• **What you will do**:
Once the line containing "Open the Help menu" is reached in the listing below, reproduce it and all later lines through the final one exactly, but omit any pictures.

• **Given records**:
■ ■ ■ ■
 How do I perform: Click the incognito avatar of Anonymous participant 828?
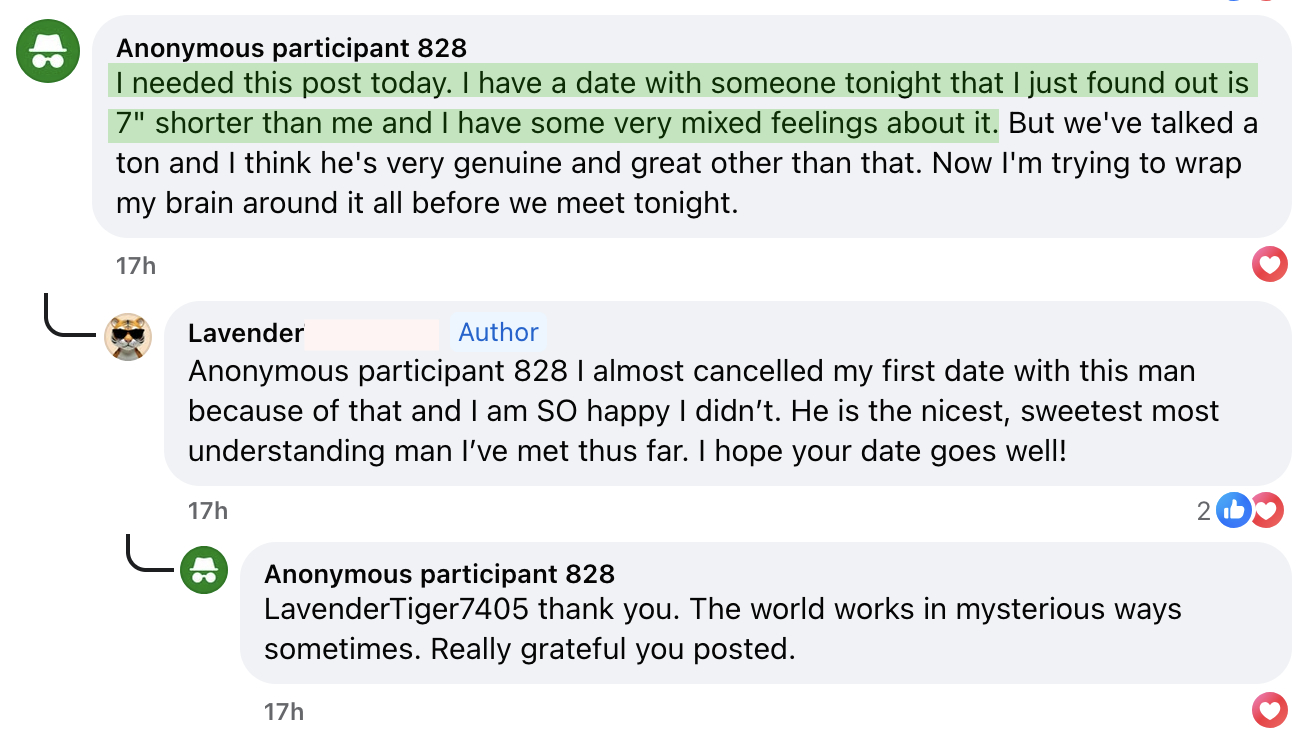point(47,50)
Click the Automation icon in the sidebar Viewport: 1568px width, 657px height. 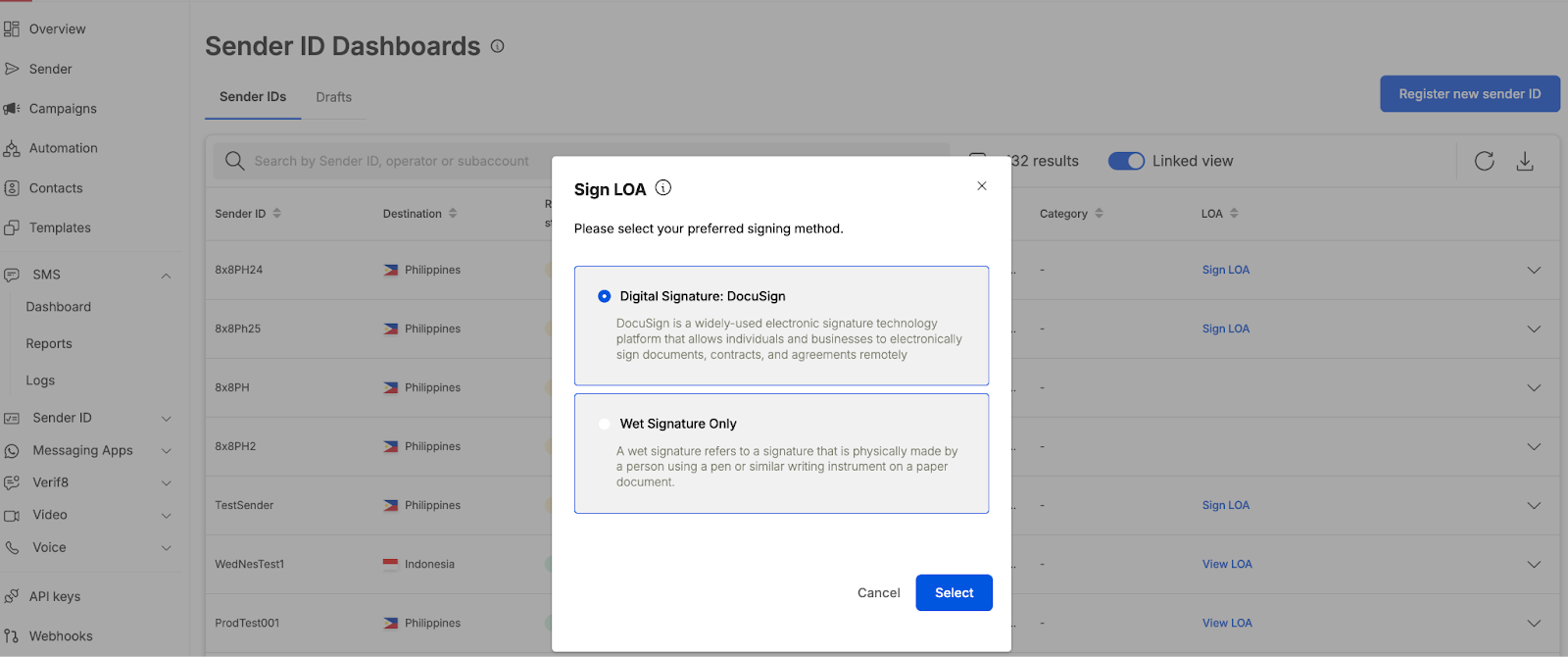12,149
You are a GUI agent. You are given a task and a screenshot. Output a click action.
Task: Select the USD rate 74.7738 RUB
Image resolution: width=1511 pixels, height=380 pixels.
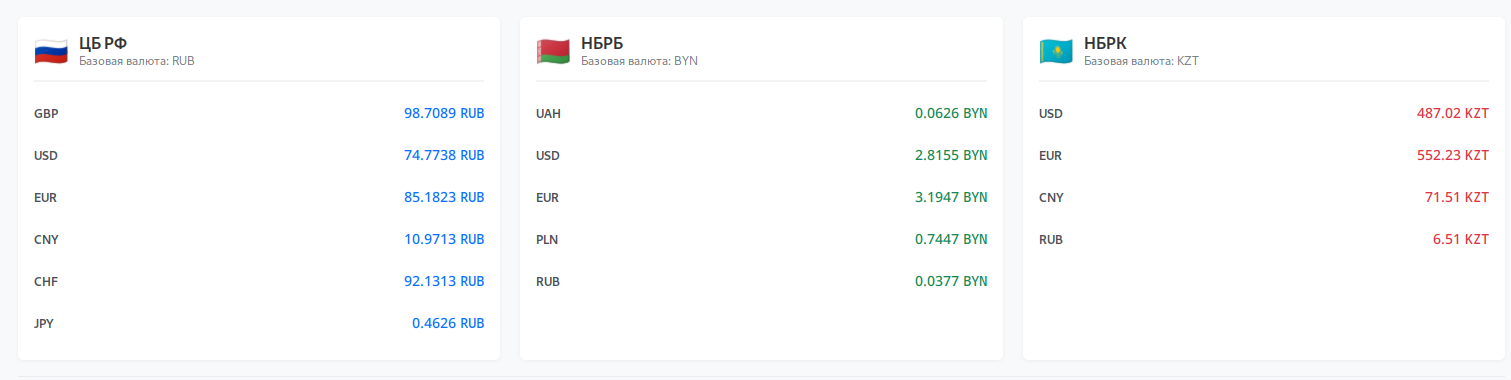click(444, 156)
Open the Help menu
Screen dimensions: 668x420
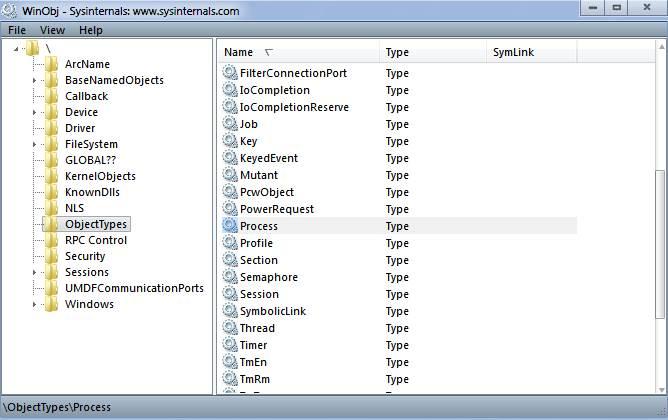tap(90, 30)
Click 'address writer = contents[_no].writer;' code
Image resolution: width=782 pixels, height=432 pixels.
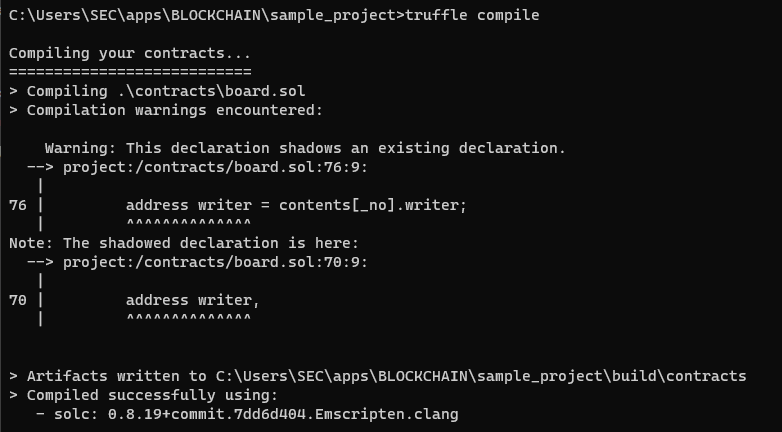[x=296, y=205]
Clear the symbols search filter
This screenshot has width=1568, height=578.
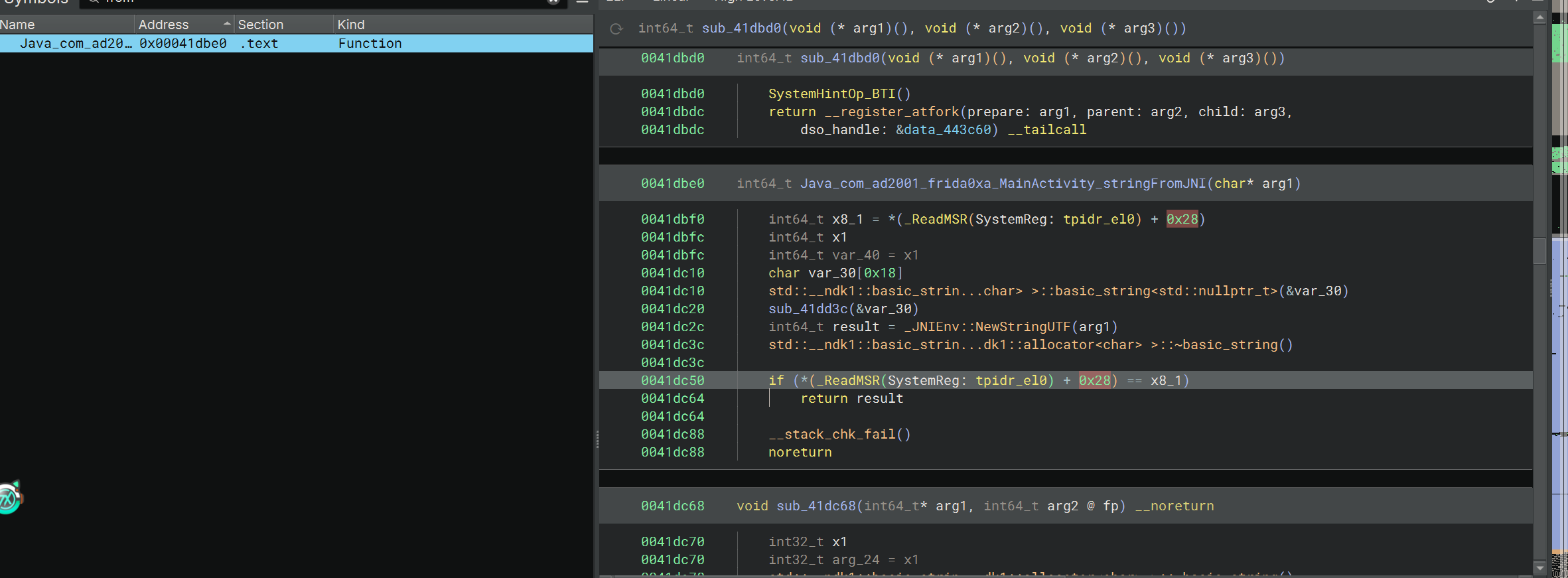coord(553,2)
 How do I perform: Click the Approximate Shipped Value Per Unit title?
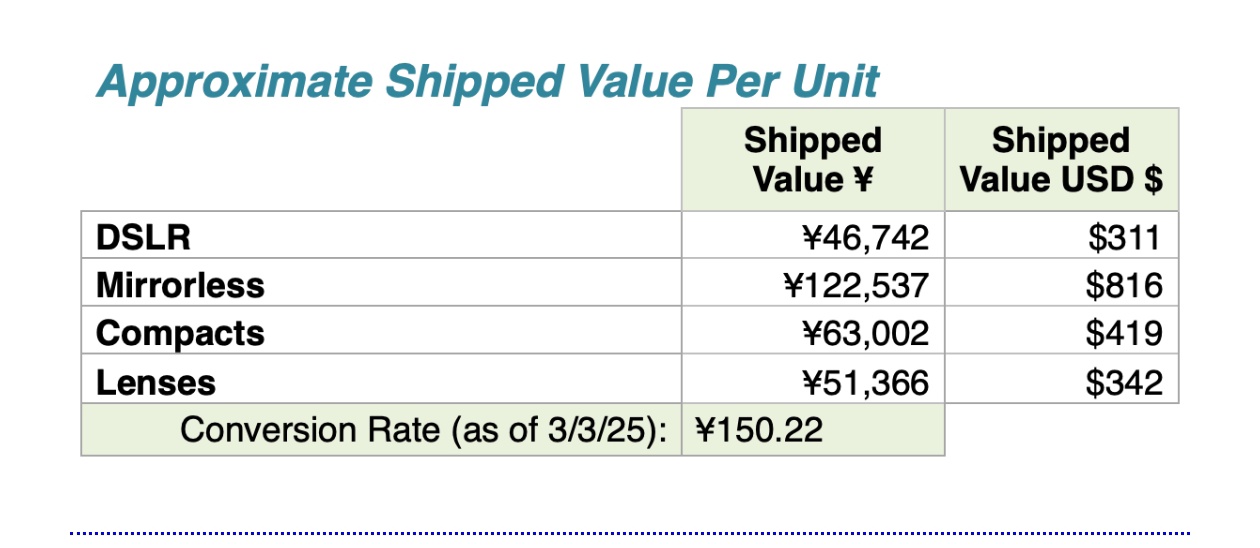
■ ■ ■ ■
• **Solution for this task**:
Open the Help menu
Screen dimensions: 668x420
tap(90, 30)
Click 'address writer = contents[_no].writer;' code
Image resolution: width=782 pixels, height=432 pixels.
[x=296, y=205]
Clear the symbols search filter
This screenshot has width=1568, height=578.
coord(553,2)
 How do I perform: Click the Approximate Shipped Value Per Unit title?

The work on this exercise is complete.